--- Extracted material ---
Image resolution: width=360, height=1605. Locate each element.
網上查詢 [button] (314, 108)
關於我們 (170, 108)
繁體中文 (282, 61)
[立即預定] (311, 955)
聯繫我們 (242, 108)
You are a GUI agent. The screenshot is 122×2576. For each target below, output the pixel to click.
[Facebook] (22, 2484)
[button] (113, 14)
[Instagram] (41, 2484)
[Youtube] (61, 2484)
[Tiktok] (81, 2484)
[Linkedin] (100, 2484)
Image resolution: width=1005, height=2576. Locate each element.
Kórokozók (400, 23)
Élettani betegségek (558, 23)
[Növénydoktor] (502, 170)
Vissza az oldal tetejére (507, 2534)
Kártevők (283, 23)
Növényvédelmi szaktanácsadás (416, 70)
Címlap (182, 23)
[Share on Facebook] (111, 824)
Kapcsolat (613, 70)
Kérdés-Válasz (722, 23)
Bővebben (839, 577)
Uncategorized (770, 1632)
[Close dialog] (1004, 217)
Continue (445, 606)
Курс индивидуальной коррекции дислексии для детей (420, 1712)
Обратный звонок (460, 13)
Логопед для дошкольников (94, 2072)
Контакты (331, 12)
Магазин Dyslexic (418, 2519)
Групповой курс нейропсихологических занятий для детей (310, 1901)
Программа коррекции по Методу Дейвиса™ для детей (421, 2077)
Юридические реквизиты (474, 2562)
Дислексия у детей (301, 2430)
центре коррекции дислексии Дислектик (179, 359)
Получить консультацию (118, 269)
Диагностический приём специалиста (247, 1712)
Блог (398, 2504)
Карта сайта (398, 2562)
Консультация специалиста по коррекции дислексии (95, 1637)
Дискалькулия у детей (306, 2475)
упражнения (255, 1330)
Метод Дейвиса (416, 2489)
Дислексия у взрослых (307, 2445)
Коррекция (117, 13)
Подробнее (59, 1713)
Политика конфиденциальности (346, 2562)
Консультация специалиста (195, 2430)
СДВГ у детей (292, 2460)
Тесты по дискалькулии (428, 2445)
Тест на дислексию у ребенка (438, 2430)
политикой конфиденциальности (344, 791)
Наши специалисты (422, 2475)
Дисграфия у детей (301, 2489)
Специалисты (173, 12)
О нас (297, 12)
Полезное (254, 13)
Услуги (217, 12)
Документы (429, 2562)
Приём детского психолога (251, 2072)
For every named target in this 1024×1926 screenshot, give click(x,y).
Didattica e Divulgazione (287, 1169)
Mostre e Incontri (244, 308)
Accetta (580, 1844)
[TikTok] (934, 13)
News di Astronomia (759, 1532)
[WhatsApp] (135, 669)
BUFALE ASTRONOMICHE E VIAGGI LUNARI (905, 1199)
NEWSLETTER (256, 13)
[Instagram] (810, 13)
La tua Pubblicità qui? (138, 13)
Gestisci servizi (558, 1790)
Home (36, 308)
---
▶ [Requirement] Print all of the records, leaving each one exactly as it appears above.

▶ [Output below]
Image resolution: width=360, height=1605. Locate each element.
網上查詢 [button] (314, 108)
關於我們 (170, 108)
繁體中文 (282, 61)
[立即預定] (311, 955)
聯繫我們 (242, 108)
You are a GUI agent. The screenshot is 122×2576. For each target below, output the pixel to click.
[Facebook] (22, 2484)
[button] (113, 14)
[Instagram] (41, 2484)
[Youtube] (61, 2484)
[Tiktok] (81, 2484)
[Linkedin] (100, 2484)
Image resolution: width=1005, height=2576. Locate each element.
Kórokozók (400, 23)
Élettani betegségek (558, 23)
[Növénydoktor] (502, 170)
Vissza az oldal tetejére (507, 2534)
Kártevők (283, 23)
Növényvédelmi szaktanácsadás (416, 70)
Címlap (182, 23)
[Share on Facebook] (111, 824)
Kapcsolat (613, 70)
Kérdés-Válasz (722, 23)
Bővebben (839, 577)
Uncategorized (770, 1632)
[Close dialog] (1004, 217)
Continue (445, 606)
Курс индивидуальной коррекции дислексии для детей (420, 1712)
Обратный звонок (460, 13)
Логопед для дошкольников (94, 2072)
Контакты (331, 12)
Магазин Dyslexic (418, 2519)
Групповой курс нейропсихологических занятий для детей (310, 1901)
Программа коррекции по Методу Дейвиса™ для детей (421, 2077)
Юридические реквизиты (474, 2562)
Дислексия у детей (301, 2430)
центре коррекции дислексии Дислектик (179, 359)
Получить консультацию (118, 269)
Диагностический приём специалиста (247, 1712)
Блог (398, 2504)
Карта сайта (398, 2562)
Консультация специалиста по коррекции дислексии (95, 1637)
Дискалькулия у детей (306, 2475)
упражнения (255, 1330)
Метод Дейвиса (416, 2489)
Дислексия у взрослых (307, 2445)
Коррекция (117, 13)
Подробнее (59, 1713)
Политика конфиденциальности (346, 2562)
Консультация специалиста (195, 2430)
СДВГ у детей (292, 2460)
Тесты по дискалькулии (428, 2445)
Тест на дислексию у ребенка (438, 2430)
политикой конфиденциальности (344, 791)
Наши специалисты (422, 2475)
Дисграфия у детей (301, 2489)
Специалисты (173, 12)
О нас (297, 12)
Полезное (254, 13)
Услуги (217, 12)
Документы (429, 2562)
Приём детского психолога (251, 2072)
For every named target in this 1024×1926 screenshot, give click(x,y).
Didattica e Divulgazione (287, 1169)
Mostre e Incontri (244, 308)
Accetta (580, 1844)
[TikTok] (934, 13)
News di Astronomia (759, 1532)
[WhatsApp] (135, 669)
BUFALE ASTRONOMICHE E VIAGGI LUNARI (905, 1199)
NEWSLETTER (256, 13)
[Instagram] (810, 13)
La tua Pubblicità qui? (138, 13)
Gestisci servizi (558, 1790)
Home (36, 308)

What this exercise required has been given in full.